Word and item position data
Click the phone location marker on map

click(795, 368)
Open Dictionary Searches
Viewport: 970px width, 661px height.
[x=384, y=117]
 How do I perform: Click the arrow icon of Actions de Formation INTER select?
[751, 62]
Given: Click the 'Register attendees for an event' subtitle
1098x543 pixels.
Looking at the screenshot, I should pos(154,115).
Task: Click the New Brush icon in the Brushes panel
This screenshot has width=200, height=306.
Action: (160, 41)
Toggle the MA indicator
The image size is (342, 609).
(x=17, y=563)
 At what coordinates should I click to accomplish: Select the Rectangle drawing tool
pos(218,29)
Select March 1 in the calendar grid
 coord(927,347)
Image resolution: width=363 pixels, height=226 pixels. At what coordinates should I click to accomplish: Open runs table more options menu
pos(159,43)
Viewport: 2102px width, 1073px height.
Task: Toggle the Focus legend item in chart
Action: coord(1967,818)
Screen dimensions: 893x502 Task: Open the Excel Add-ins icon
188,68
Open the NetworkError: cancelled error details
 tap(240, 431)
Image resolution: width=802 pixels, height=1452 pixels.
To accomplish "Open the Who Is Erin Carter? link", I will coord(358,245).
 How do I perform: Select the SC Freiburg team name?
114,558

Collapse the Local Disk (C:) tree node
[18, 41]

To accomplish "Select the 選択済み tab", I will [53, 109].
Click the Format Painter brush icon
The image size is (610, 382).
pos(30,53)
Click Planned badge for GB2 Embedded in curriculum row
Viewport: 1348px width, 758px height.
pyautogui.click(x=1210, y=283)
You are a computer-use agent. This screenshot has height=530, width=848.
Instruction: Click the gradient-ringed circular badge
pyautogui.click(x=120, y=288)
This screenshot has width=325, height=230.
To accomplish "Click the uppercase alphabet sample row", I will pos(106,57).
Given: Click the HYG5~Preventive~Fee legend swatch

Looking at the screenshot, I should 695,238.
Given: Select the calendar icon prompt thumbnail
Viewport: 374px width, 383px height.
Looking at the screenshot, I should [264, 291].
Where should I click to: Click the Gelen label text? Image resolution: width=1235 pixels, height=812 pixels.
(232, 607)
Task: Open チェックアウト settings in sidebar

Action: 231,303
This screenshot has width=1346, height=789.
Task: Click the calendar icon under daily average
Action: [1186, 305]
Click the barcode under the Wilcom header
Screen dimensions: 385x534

◆ WORK TO DO ◆
Reproduce every one of the records above verbatim, line for line, with no alterations.

◆ WRITTEN REPLY ◆
Click the phone location marker on map

click(795, 368)
Open Dictionary Searches
Viewport: 970px width, 661px height.
[x=384, y=117]
 How do I perform: Click the arrow icon of Actions de Formation INTER select?
[751, 62]
Given: Click the 'Register attendees for an event' subtitle
1098x543 pixels.
Looking at the screenshot, I should pos(154,115).
Task: Click the New Brush icon in the Brushes panel
This screenshot has width=200, height=306.
Action: (160, 41)
Toggle the MA indicator
The image size is (342, 609).
(x=17, y=563)
 At what coordinates should I click to accomplish: Select the Rectangle drawing tool
pos(218,29)
Select March 1 in the calendar grid
 coord(927,347)
Image resolution: width=363 pixels, height=226 pixels. At what coordinates should I click to accomplish: Open runs table more options menu
pos(159,43)
Viewport: 2102px width, 1073px height.
Task: Toggle the Focus legend item in chart
Action: coord(1967,818)
Screen dimensions: 893x502 Task: Open the Excel Add-ins icon
188,68
Open the NetworkError: cancelled error details
 tap(240, 431)
Image resolution: width=802 pixels, height=1452 pixels.
To accomplish "Open the Who Is Erin Carter? link", I will coord(358,245).
 How do I perform: Select the SC Freiburg team name?
114,558

Collapse the Local Disk (C:) tree node
[18, 41]

To accomplish "Select the 選択済み tab", I will [53, 109].
Click the Format Painter brush icon
The image size is (610, 382).
pos(30,53)
Click Planned badge for GB2 Embedded in curriculum row
Viewport: 1348px width, 758px height.
pyautogui.click(x=1210, y=283)
You are a computer-use agent. This screenshot has height=530, width=848.
Instruction: Click the gradient-ringed circular badge
pyautogui.click(x=120, y=288)
This screenshot has width=325, height=230.
To accomplish "Click the uppercase alphabet sample row", I will pos(106,57).
Given: Click the HYG5~Preventive~Fee legend swatch

Looking at the screenshot, I should 695,238.
Given: Select the calendar icon prompt thumbnail
Viewport: 374px width, 383px height.
Looking at the screenshot, I should [264, 291].
Where should I click to: Click the Gelen label text? Image resolution: width=1235 pixels, height=812 pixels.
(232, 607)
Task: Open チェックアウト settings in sidebar

Action: 231,303
This screenshot has width=1346, height=789.
Task: Click the calendar icon under daily average
Action: [1186, 305]
Click the barcode under the Wilcom header
Screen dimensions: 385x534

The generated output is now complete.